Page 62 - Один день Ивана Денисовича
P. 62
Пока в бараке живешь – молись от радости и не попадайся.
– А ну, выходи, считаю до трех! – старший барака кричит. – Кто до трех не выйдет –
номера запишу и гражданину надзирателю передам!
Старший барака – вот еще сволочь старшая. Ведь скажи, запирают его вместе ж с нами в
бараке на всю ночь, а держится начальством, не боится никого. Наоборот, его все
боятся. Кого надзору продаст, кого сам в морду стукнет. Инвалид считается, потому что
палец у него один оторван в драке, а мордой – урка. Урка он и есть, статья уголовная, но
меж других статей навесили ему пятьдесят восемь – четырнадцать, потому и в этот
лагерь попал.
Свободное дело, сейчас на бумажку запишет, надзирателю передаст – вот тебе и карцер
на двое суток с выводом. То медленно тянулись к дверям, а тут как загустили, загустили,
да с верхних коек прыгают медведями и прут все в двери узкие.
Шухов, держа в руке уже скрученную, давно желанную цигарку, ловко спрыгнул, сунул
ноги в валенки и уж хотел идти, да пожалел Цезаря.
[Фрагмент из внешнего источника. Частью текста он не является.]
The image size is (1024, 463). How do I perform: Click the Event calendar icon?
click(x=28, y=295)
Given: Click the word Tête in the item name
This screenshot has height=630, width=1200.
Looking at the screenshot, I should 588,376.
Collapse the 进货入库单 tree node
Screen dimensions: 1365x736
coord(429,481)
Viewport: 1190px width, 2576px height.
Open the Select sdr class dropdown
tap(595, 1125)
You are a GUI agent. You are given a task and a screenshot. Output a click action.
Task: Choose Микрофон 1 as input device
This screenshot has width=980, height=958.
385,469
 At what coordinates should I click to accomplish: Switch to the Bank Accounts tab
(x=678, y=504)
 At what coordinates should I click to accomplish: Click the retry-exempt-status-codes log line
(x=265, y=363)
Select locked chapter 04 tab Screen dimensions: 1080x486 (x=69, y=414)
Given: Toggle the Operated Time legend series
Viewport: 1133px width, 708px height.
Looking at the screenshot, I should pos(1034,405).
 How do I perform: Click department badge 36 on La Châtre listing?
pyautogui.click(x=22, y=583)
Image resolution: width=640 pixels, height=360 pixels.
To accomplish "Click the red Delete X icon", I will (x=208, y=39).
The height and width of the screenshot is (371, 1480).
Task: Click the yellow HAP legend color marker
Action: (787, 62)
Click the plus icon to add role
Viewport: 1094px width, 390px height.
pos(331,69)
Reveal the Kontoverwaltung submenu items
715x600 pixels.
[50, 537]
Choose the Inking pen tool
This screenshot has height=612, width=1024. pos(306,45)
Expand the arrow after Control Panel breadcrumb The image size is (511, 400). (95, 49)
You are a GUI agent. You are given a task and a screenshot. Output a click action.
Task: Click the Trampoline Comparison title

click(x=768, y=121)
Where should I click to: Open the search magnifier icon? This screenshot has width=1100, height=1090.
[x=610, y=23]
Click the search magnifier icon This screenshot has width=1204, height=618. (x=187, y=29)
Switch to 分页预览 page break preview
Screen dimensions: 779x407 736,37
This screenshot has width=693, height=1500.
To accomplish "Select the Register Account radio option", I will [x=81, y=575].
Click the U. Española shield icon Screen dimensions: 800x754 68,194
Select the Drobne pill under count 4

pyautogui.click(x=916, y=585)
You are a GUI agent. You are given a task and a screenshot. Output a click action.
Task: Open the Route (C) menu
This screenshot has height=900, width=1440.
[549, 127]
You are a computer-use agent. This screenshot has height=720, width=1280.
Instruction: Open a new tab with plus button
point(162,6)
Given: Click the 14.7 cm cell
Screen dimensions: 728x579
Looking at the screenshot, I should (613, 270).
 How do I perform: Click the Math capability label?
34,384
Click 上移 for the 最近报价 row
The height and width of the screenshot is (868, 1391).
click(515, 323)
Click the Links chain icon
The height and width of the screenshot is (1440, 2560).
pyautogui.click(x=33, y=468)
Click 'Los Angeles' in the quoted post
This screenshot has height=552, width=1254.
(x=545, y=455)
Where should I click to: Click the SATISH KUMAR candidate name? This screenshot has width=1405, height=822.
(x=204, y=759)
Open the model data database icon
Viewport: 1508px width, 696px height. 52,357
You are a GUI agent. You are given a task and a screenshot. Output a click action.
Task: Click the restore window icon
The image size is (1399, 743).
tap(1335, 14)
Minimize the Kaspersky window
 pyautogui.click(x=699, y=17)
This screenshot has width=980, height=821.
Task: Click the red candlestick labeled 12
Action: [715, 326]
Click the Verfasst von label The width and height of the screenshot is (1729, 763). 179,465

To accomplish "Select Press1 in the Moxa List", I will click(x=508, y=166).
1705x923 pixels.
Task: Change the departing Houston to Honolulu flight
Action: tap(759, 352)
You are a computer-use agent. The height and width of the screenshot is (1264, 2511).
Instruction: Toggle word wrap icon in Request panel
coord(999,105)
Не заработать еще от Цезаря хотел,
а пожалел от души: небось много он об себе думает. Цезарь, а не понимает в жизни
ничуть: посылку получив, не гужеваться надо было над ней, а до проверки тащить
скорей в камеру хранения. Покушать – отложить можно. А теперь – что вот Цезарю с
посылкой делать? С собой весь мешочище на проверку выносить – смех! – в пятьсот
глоток смех будет. Оставить здесь – неровен час, тяпнут, кто с проверки первый в барак
вбежит. (В Усть-Ижме еще лютей законы были: там, с работы возвращаясь, блатные
опередят, и пока задние войдут, а уж тумбочки их обчищены.)
Видит Шухов – заметался Цезарь, тык-мык, да поздно. Сует колбасу и сало себе за пазуху
– хоть с ими-то на проверку выйти, хоть их спасти.
Пожалел Шухов и научил:
– Сиди, Цезарь Маркович, до последнего, притулись туда, во теми, и до последнего сиди.
Аж когда надзиратель с дневальными будет койки обходить, во все дыры заглядать,
тогда выходи. Больной, мол! А я выйду первый и вскочу первый. Вот так…
И убежал.
Сперва протискивался Шухов круто (цигарку свернутую оберегая, однако, в кулаке). В
коридоре же, общем для двух половин барака, и в сенях никто уже вперед не перся,
зверехитрое племя, а облепили стены в два ряда слева и в два справа – и только проход
посрединке на одного человека оставили пустой: проходи на мороз, кто дурней, а мы и
тут побудем. И так целый день на морозе, да сейчас лишних десять минут мерзнуть?
Дураков, мол, нет. Подохни ты сегодня, а я завтра!
В другой раз и Шухов так же жмется к стеночке. А сейчас выходит шагом широким да
скалится еще:
– Чего испугались, придурня? Сибирского мороза не видели? Выходи на волчье
солнышко греться! Дай, дай прикурить, дядя!
Прикурил в сенях и вышел на крыльцо. «Волчье солнышко» – так у Шухова в краю ино
месяц в шутку зовут.
Высоко месяц вылез! Еще столько – и на самом верху будет! Небо белое, аж с сузеленью,
звезды яркие да редкие. Снег блестит, бараков стены тож белые – и фонари мало
влияют.
Вон у того барака толпа черная густеет – выходят строиться. И у другого вон. И от
барака к бараку не так разговор гудет, как снег скрипит.
Со ступенек спустясь, стало лицом к дверям пять человек, и еще за ними трое. К тем
трем во вторую пятерку и Шухов пристроился. Хлебца пожевав, да с папироской в зубах
стоять тут можно. Хорош табак, не обманул латыш – и дерунок, и духовит.
Понемножку еще из дверей тянутся, сзади Шухова уже пятерки две-три. Теперь кто
вышел, этих зло разбирает: чего те гады жмутся в коридоре, не выходят. Мерзни за них.